Set down each line from the line holding "Task: Open the Tickets menu item" to the last line of the entries below, exactly, with both ends included and without pictures.

#### DATA TO EXAMINE ####

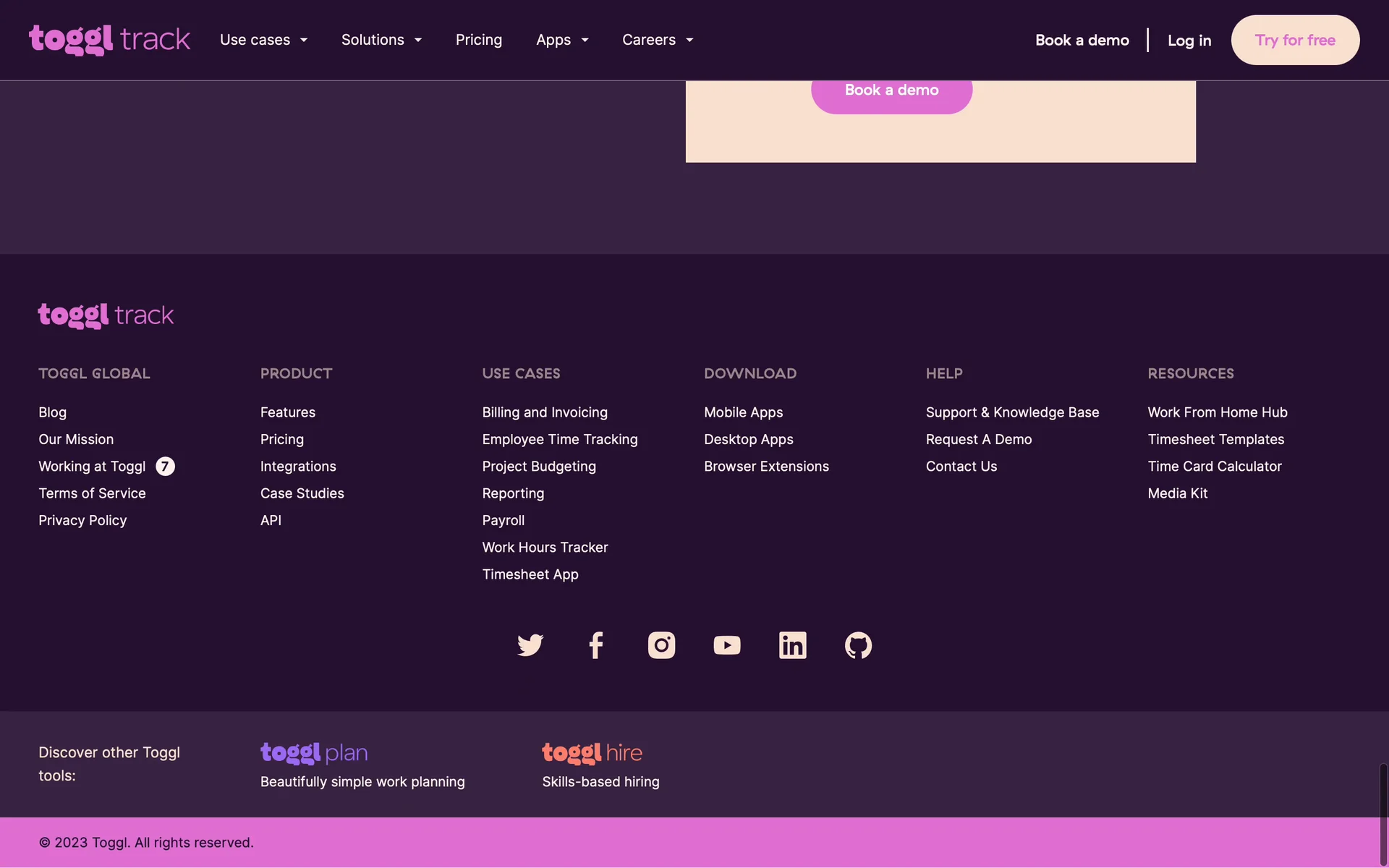Click the pink Book a demo button
The width and height of the screenshot is (1389, 868).
click(891, 93)
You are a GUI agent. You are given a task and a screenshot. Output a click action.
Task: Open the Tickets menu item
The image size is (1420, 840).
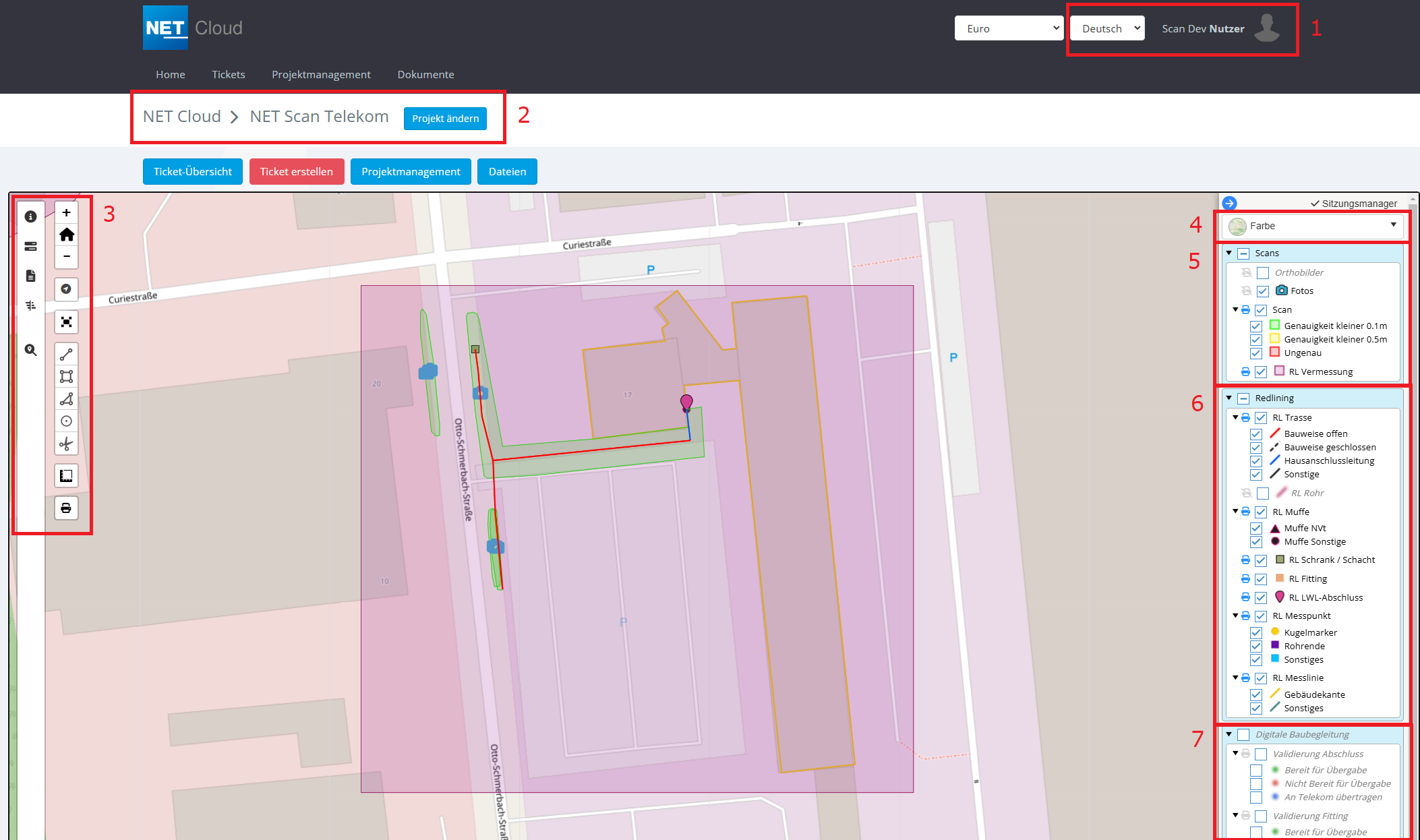228,74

####

EXERCISE RESPONSE
Task: Open the Tickets menu item
The image size is (1420, 840).
228,74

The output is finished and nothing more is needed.